After a pause lasting several days, and a return to trench warfare along makeshift lines, Ludendorff decided to restart the offensive in the form of limited, tactical attacks on certain sectors of the front. One of these was Operation Georgette: the German Army fought its way along the Lys Valley to Béthune between 9 and 19 April, sweeping aside the Portuguese Expeditionary Force and flattening the town's centre with heavy shelling. French and American forces finally brought the German thrust to a halt in May 1918.

By the end of July the front was moving in the opposite direction, propelled by a powerful and coordinated counter-attack by the three Allied armies. On 8 August 1918 the Allies began an offensive along the length of the front, Ludendorff describing it as the German Army's "black day". This offensive, after 100 days of fighting, ended in victory for the Allies and the Armistice was signed on 11 November, bringing a welcome end to the slaughter.


- Operation Michael (21 March to 5 April 1918) (D)
- Operation Georgette (Lys Valley) (9-29 April 1918) (D)
- Blücher-Yorck Offensive (27 May to 17 June 1918) (D)
- Operation Gneisenau (9-13 June 1918) (D)
- Second Battle of the Marne (15-19 July 1918) (D)
- Battle of Amiens (8 August to 4 September 1918) (GB)
- Battle of Cambrai-Saint-Quentin (26 August to 12 October) (F, GB and B)
- Battle of Saint-Mihiel (12-16 September1917) (US)
- Meuse-Argonne Offensive (26 September to 11 November 1918) (F and USA)
- Flanders Offensive (28 September to 11 November 1918) (F and GB)
- Picardy Offensive (17 October to 11 November 1918) (GB)

Thus after four years of unprecedented fighting, both in terms of its extent and the slaughter, the Allies claimed victory on the Western Front over the most powerful and most professional army in the world.

France paid a high price for her place among the victors of the Great War: she had lost a whole generation of young adults and some of her most economically-productive regions, both in terms of industry and agriculture, were devastated.
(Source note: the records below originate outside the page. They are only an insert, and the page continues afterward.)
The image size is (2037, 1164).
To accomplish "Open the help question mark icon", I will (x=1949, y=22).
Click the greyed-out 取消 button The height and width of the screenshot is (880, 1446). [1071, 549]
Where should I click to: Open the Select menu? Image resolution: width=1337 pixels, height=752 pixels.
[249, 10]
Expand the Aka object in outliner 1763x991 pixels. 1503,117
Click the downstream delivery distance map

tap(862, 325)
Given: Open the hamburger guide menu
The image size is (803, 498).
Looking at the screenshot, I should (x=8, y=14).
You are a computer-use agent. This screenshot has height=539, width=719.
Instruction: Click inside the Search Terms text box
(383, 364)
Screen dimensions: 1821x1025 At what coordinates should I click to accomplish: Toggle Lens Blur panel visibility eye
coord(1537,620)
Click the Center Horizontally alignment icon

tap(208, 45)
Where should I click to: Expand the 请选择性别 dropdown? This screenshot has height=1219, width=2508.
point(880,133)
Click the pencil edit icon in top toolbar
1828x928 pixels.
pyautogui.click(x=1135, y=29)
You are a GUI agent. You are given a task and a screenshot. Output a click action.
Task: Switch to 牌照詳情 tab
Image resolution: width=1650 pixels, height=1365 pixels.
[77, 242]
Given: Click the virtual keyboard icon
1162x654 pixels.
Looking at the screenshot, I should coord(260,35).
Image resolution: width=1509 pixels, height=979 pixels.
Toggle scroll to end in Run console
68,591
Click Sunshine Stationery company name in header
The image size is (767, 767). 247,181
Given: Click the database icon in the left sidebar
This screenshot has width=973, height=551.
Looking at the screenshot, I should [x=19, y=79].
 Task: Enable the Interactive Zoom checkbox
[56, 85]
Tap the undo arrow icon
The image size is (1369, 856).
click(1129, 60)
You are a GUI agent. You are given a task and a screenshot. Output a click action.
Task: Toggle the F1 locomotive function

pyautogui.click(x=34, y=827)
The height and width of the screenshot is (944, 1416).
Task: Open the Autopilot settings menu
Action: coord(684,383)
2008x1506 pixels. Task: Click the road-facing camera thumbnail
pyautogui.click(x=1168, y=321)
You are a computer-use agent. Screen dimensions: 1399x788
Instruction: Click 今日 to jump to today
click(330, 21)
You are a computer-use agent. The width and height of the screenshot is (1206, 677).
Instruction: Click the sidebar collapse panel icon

The price paid by Great Britain and her empire was equally daunting: never before had the British nation suffered so great a loss of human life, and her enormous financial reserves, accumulated over centuries, were severely depleted. The Great War also changed the face of the British Army, which until that time was designed to satisfy the needs of a colonial empire, turning it into a powerful fighting machine capable of undertaking massive operations. The war also contributed to creating a sense of nationhood among the Dominions of the Empire (Canada, Australia and New Zealand) and sowed the seeds of independence from the British homeland.

Despite the negative outcome for Germany, with her servicemen decimated and her finances exhausted, her territory remained intact. The defeat was attributed by many Germans to political manoeuvres rather than the failings of the military and this encouraged the emergence of a vengeful nationalism, particularly among former soldiers such as one Adolf Hitler. The entry into the war of the Americans, albeit belated, forced the German Army into an ultimately doomed offensive.

In 1918, with limited losses and a strengthened economy, the United States attained for the first time the enviable status of world power.